Save `DatasetDict` to HuggingFace Hub

Hi there,

I prepared my data into a DatasetDict object that I saved to disk with the save_to_disk method. I’d like to upload the generated folder to the HuggingFace Hub and use it using the usual load_dataset function. Though, I have not yet found a way to do so. Is this possible?

Thanks a lot in advance for your help.

Best,
Pietro

Hi,

this week’s release of datasets will add support for directly pushing a Dataset/DatasetDict object to the Hub. In the meantime, you can use a to_{format} method, where format is one of ["csv", "json", "txt", "parquet"] on each split of the DatasetDict object and push the generated files to the Hub (follow the docs here for more information). Also note that this requires the master version of the library, which you can install with:

pip install git+https://github.com/huggingface/datasets.git

Without the master version, you’ll have to specify a list of files to load each split separately (docs on that are here).

1 Like

Hi @mariosasko,

Thanks a lot for your answer! I will try this out later and let you know how it goes. Excited about the new upcoming feature :slight_smile:

Best,
Pietro

Hi @mariosasko,

I just followed the guide Upload from Python to push to the datasets hub a DatasetDict with train and validation Datasets inside.

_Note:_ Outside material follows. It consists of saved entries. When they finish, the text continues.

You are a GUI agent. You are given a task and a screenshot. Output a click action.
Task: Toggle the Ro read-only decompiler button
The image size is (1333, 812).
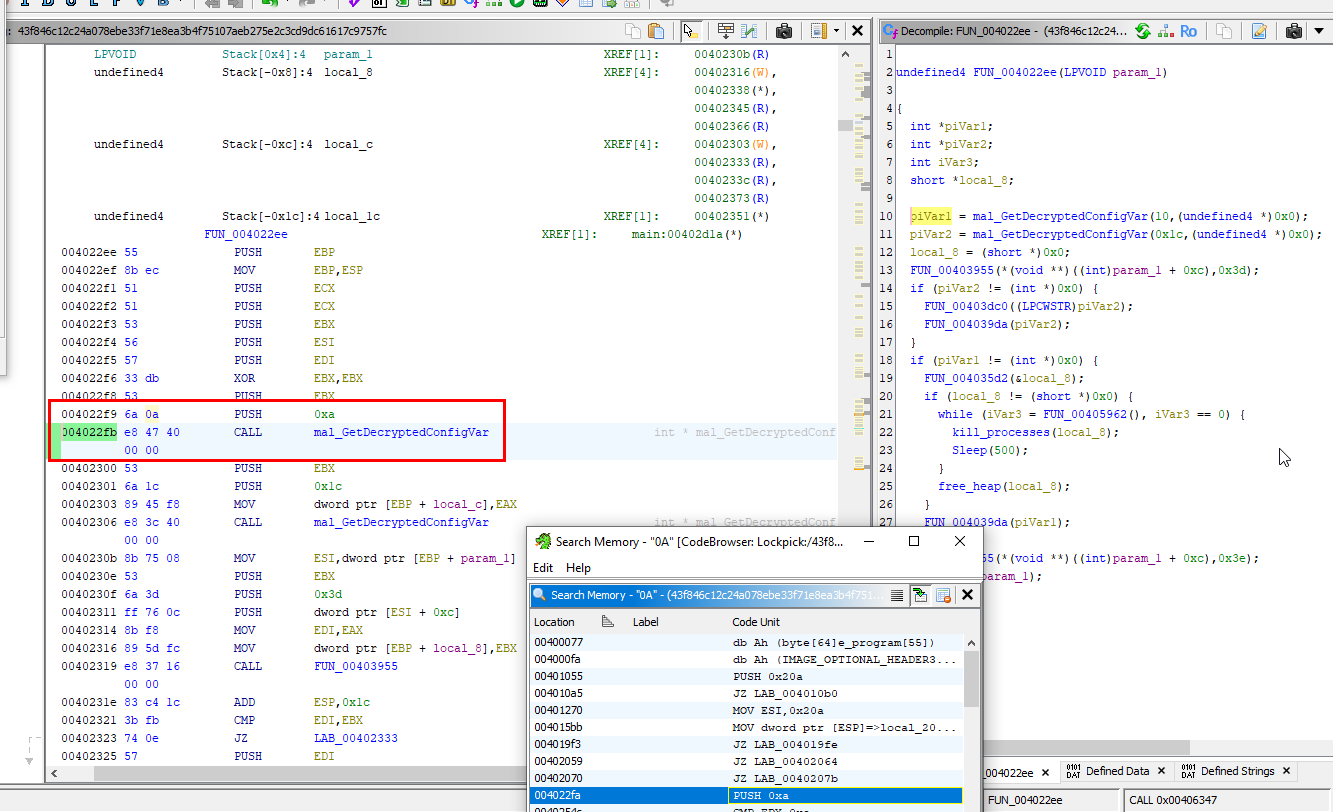pyautogui.click(x=1188, y=31)
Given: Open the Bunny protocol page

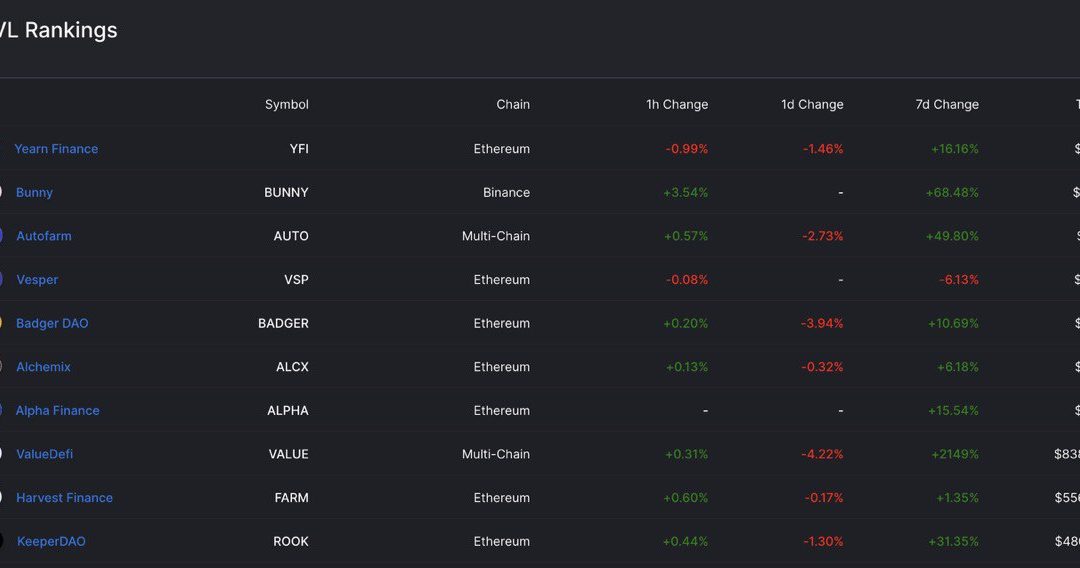Looking at the screenshot, I should click(x=34, y=192).
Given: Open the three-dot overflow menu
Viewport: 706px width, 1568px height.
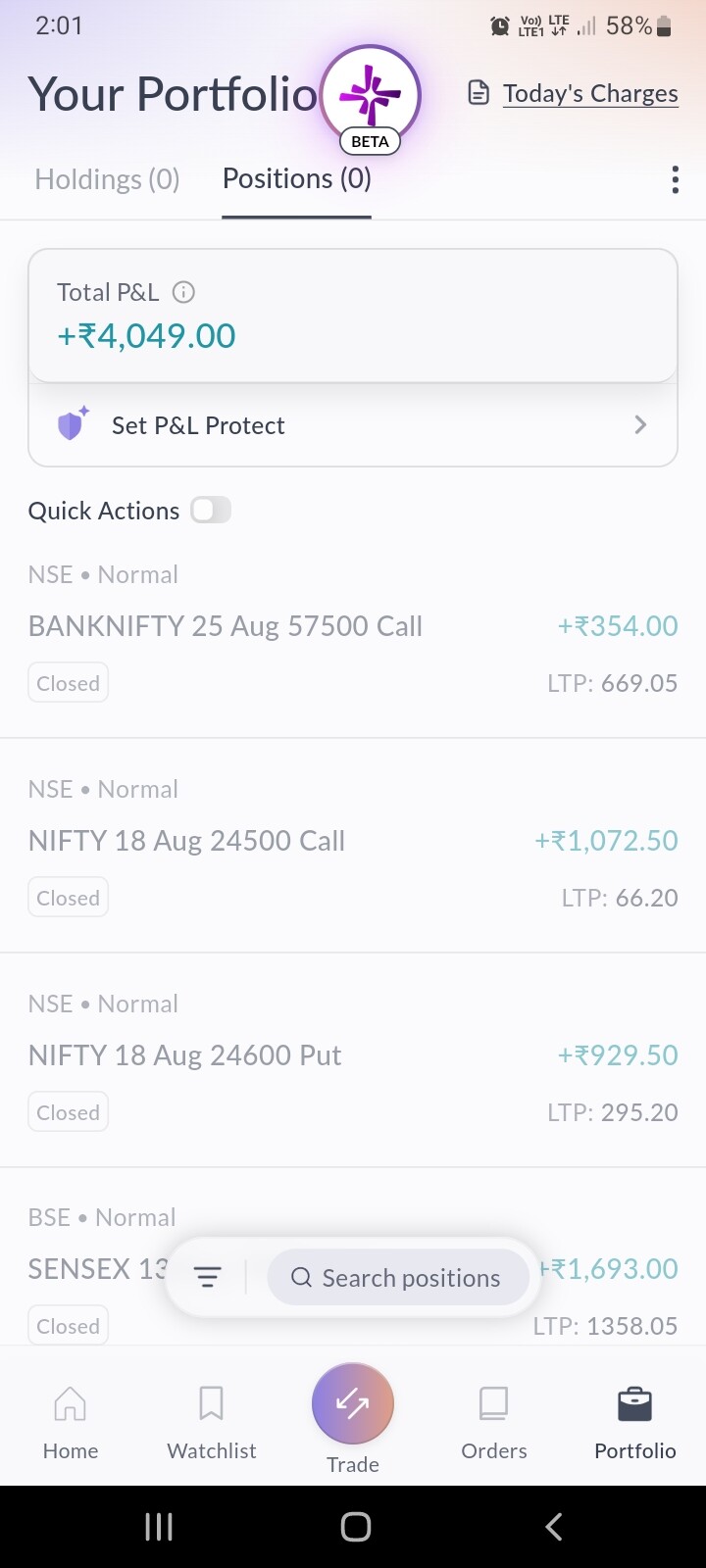Looking at the screenshot, I should (675, 179).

raw_datasets = DatasetDict({
    train: Dataset({
        features: ['translation'],
        num_rows: 10000000
    })
    validation: Dataset({
        features: ['translation'],
        num_rows: 1000000
    })
})

from huggingface_hub import notebook_login
notebook_login()

raw_datasets.push_to_hub(repo_id=dataset_name, private=True)

The DatasetDict.push_to_hub() works, and I have train and validation parquet files in my repository (in the folder data) but when I do a load_dataset(), I got a DatasetDict with only a Dataset train that has all the rows (11000000) from the original Dataset train (10000000) and Dataset validation (1000000) that were pushed.

import datasets
from datasets import load_dataset
raw_datasets = load_dataset(dataset_name, use_auth_token=True)
raw_datasets

DatasetDict({
    train: Dataset({
        features: ['translation'],
        num_rows: 11000000
    })
})

Strange. How can I get my original DatasetDict with load_dataset()? Thanks.

@mariosasko, I guess my problem of concatenation between train and validation when using load_dataset() seems to be a normal behavior if no dataset loading script is created in the files on the HF dataset repository (check this post):

However, this information is not given in the HF doc Upload from Python about how to upload a datasets.DatasetDict on the Hugging Face Hub in Python.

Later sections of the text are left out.